**Assignment:** Copy the records below from the line containing "At what (x,y)" down to the line containing "Looking at the", both lines included, and leave out the pictures.
-------- Extracted records --------
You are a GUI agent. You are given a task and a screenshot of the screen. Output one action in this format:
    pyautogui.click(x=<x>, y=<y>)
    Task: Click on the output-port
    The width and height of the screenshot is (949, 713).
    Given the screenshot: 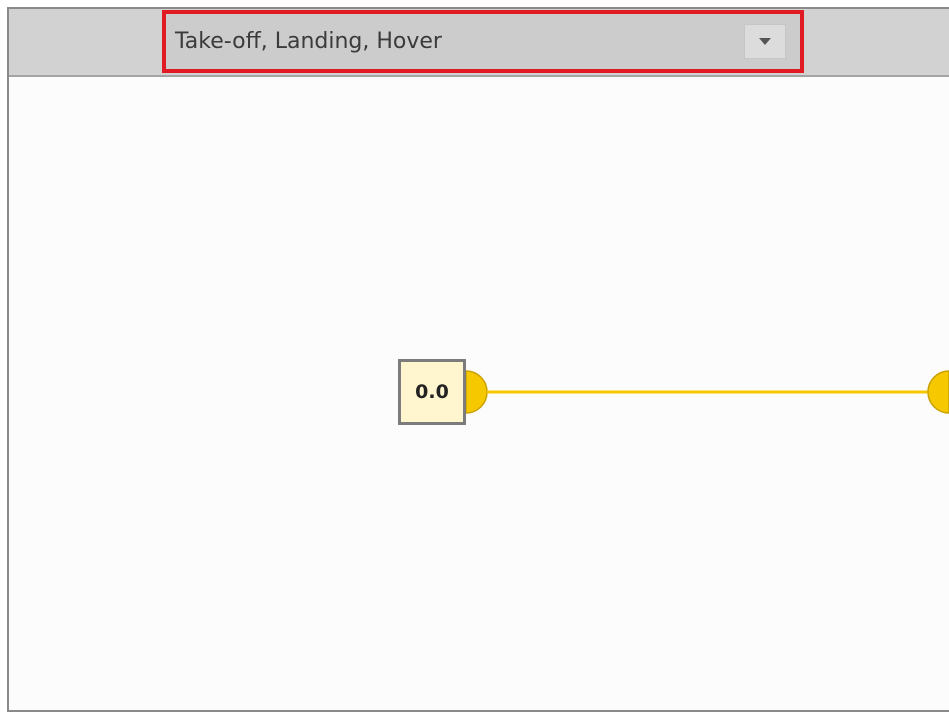 What is the action you would take?
    pyautogui.click(x=476, y=392)
    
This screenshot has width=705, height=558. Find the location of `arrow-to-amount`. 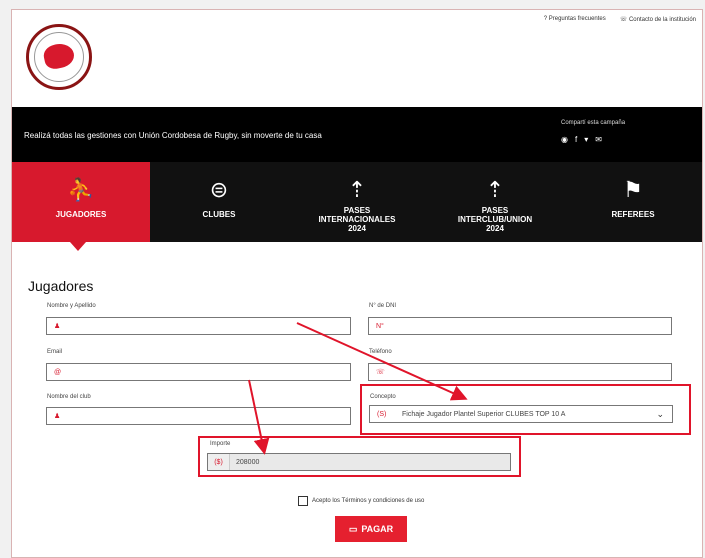

arrow-to-amount is located at coordinates (259, 417).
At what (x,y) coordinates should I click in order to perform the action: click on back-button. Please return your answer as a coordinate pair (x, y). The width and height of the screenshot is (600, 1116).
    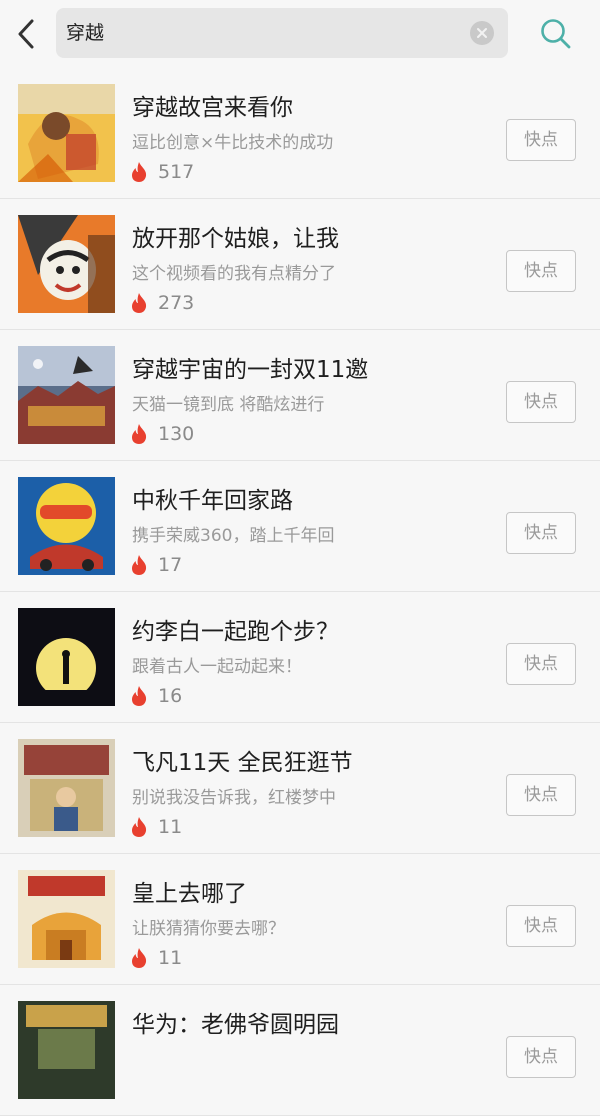
    Looking at the image, I should click on (26, 34).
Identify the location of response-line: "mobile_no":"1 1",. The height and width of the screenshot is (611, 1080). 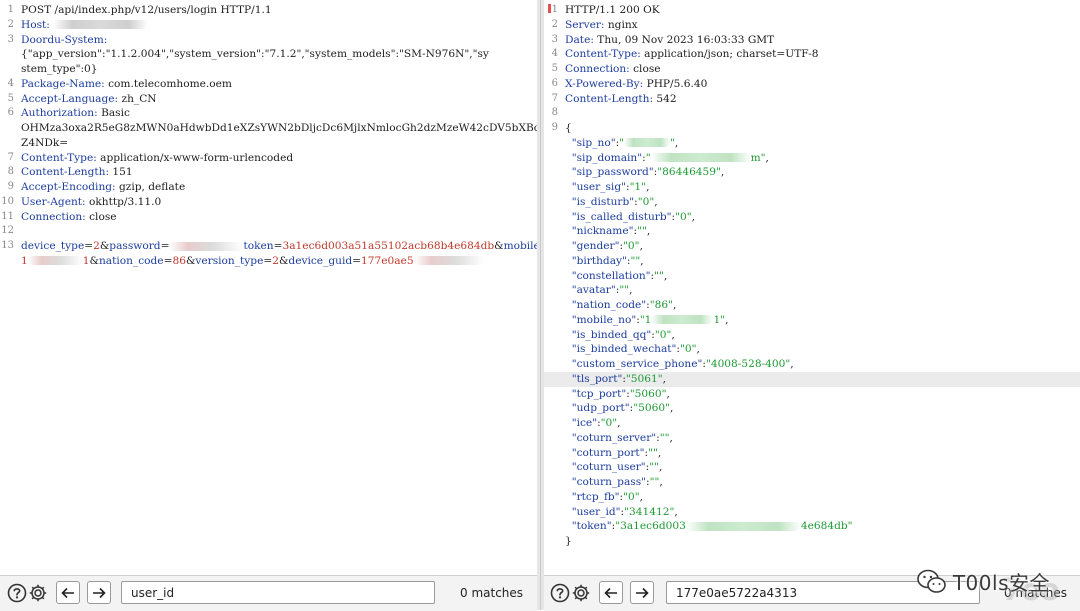
(812, 320).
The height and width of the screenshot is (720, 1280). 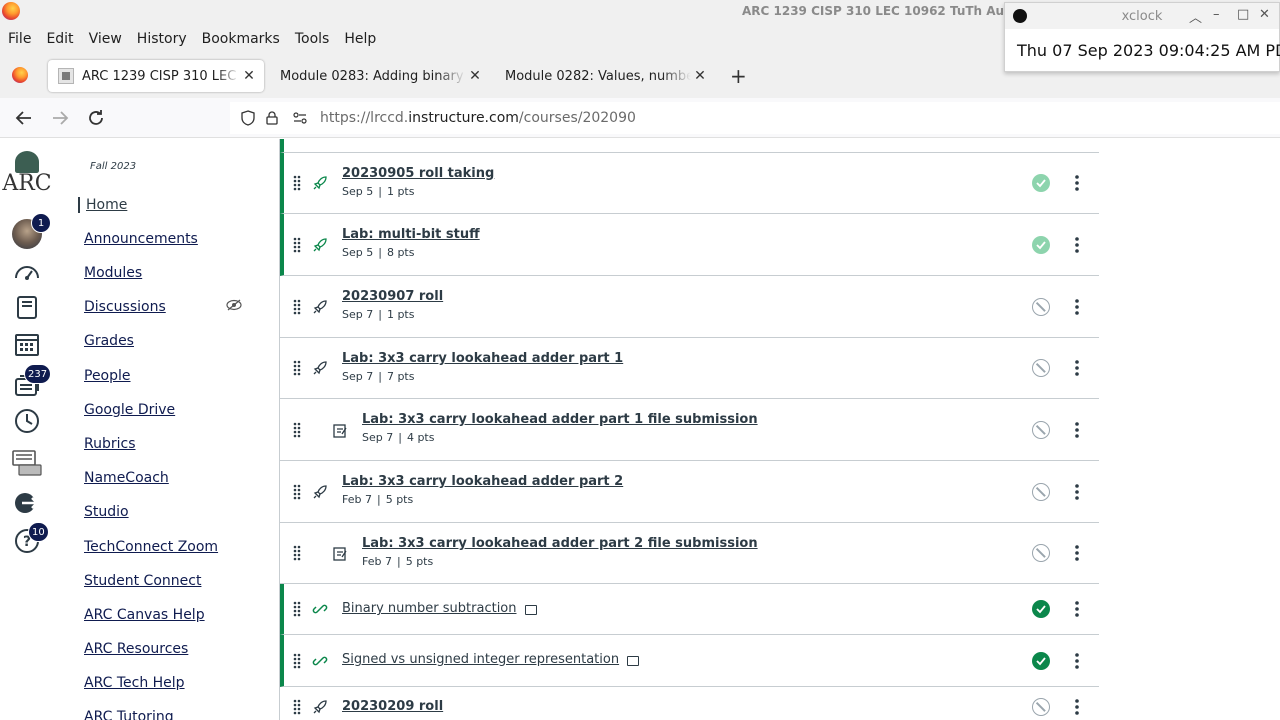 What do you see at coordinates (377, 562) in the screenshot?
I see `due-date: Feb 7` at bounding box center [377, 562].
--------
**Output for this task:**
At what (x,y) coordinates should I click in order to perform the action: click on back-button. Please return your answer as a coordinate pair (x, y). The width and height of the screenshot is (600, 1116).
    Looking at the image, I should click on (26, 34).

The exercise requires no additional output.